**TASK OBJECTIVE:**
Print the data below from its first line through the line containing "tree-top-orange-star is located", inclusive, with the pictures left out.
---------------
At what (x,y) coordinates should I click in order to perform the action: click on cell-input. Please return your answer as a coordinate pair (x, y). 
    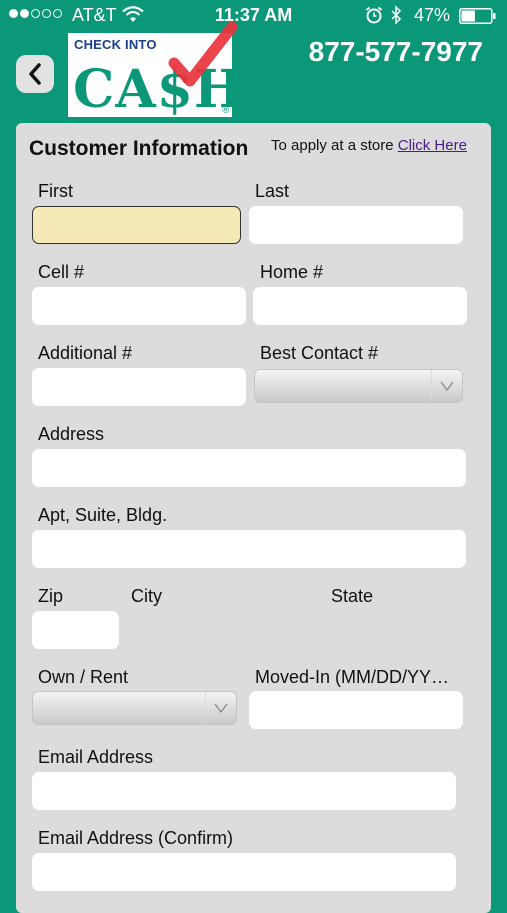
    Looking at the image, I should click on (139, 306).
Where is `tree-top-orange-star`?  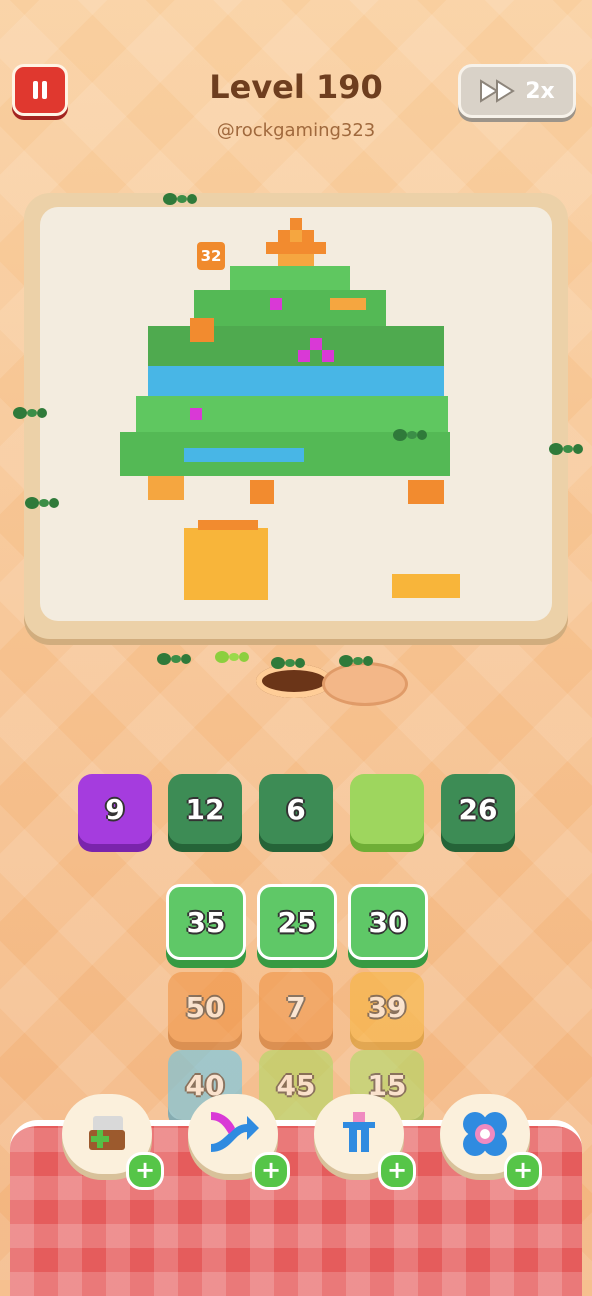
tree-top-orange-star is located at coordinates (296, 242).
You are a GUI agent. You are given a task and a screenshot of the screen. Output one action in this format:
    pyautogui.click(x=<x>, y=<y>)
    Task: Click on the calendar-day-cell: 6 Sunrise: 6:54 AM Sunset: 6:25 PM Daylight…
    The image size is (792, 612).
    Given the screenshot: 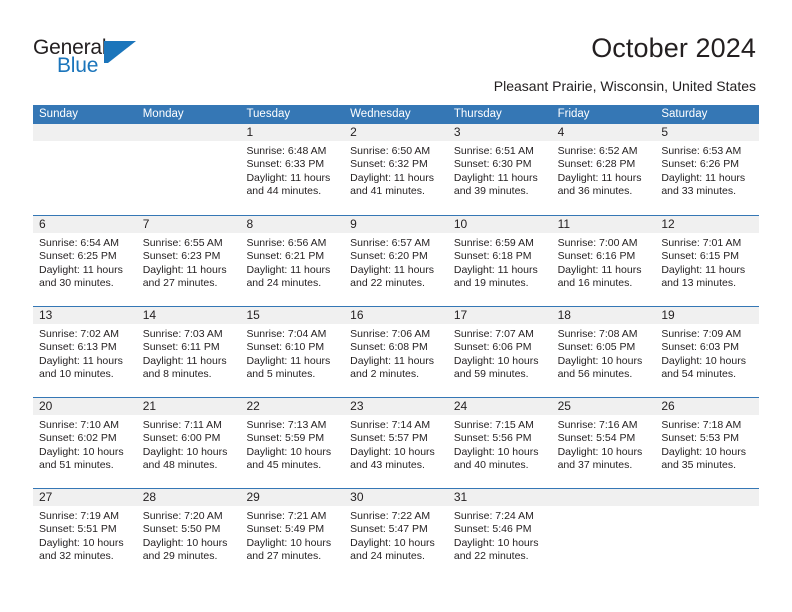 What is the action you would take?
    pyautogui.click(x=85, y=261)
    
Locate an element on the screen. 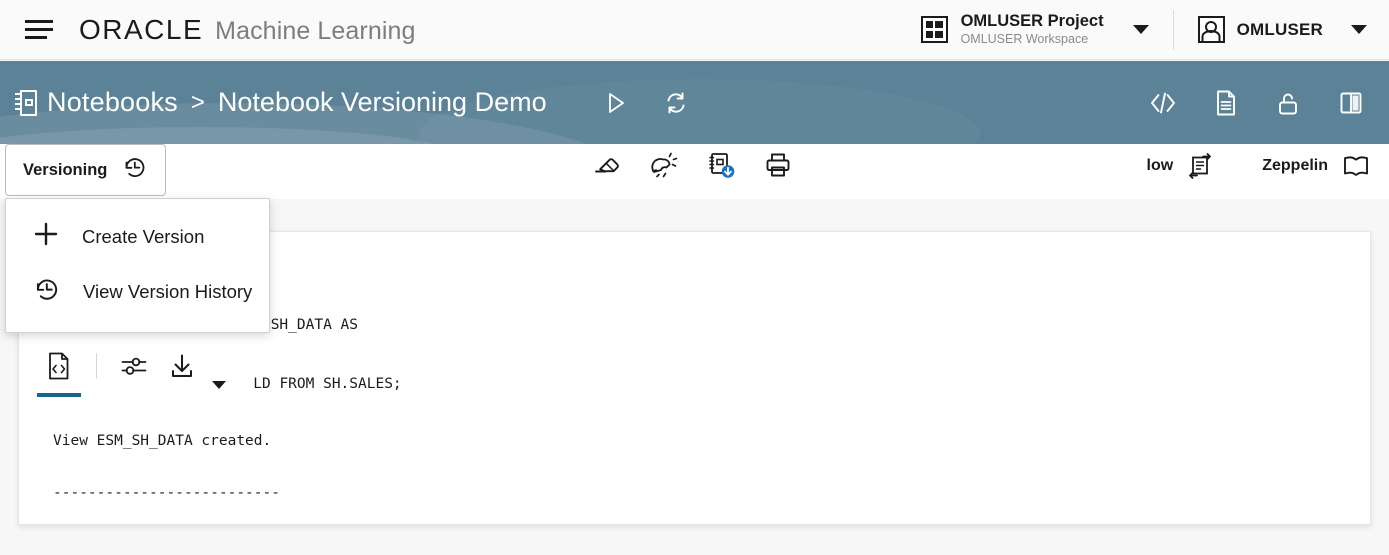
---------------
**EXERCISE RESULT:**
At what (x,y) coordinates should I click in order to perform the action: click on cell-input. Please return your answer as a coordinate pair (x, y). 
    Looking at the image, I should click on (139, 306).
Where is `tree-top-orange-star`?  
tree-top-orange-star is located at coordinates (296, 242).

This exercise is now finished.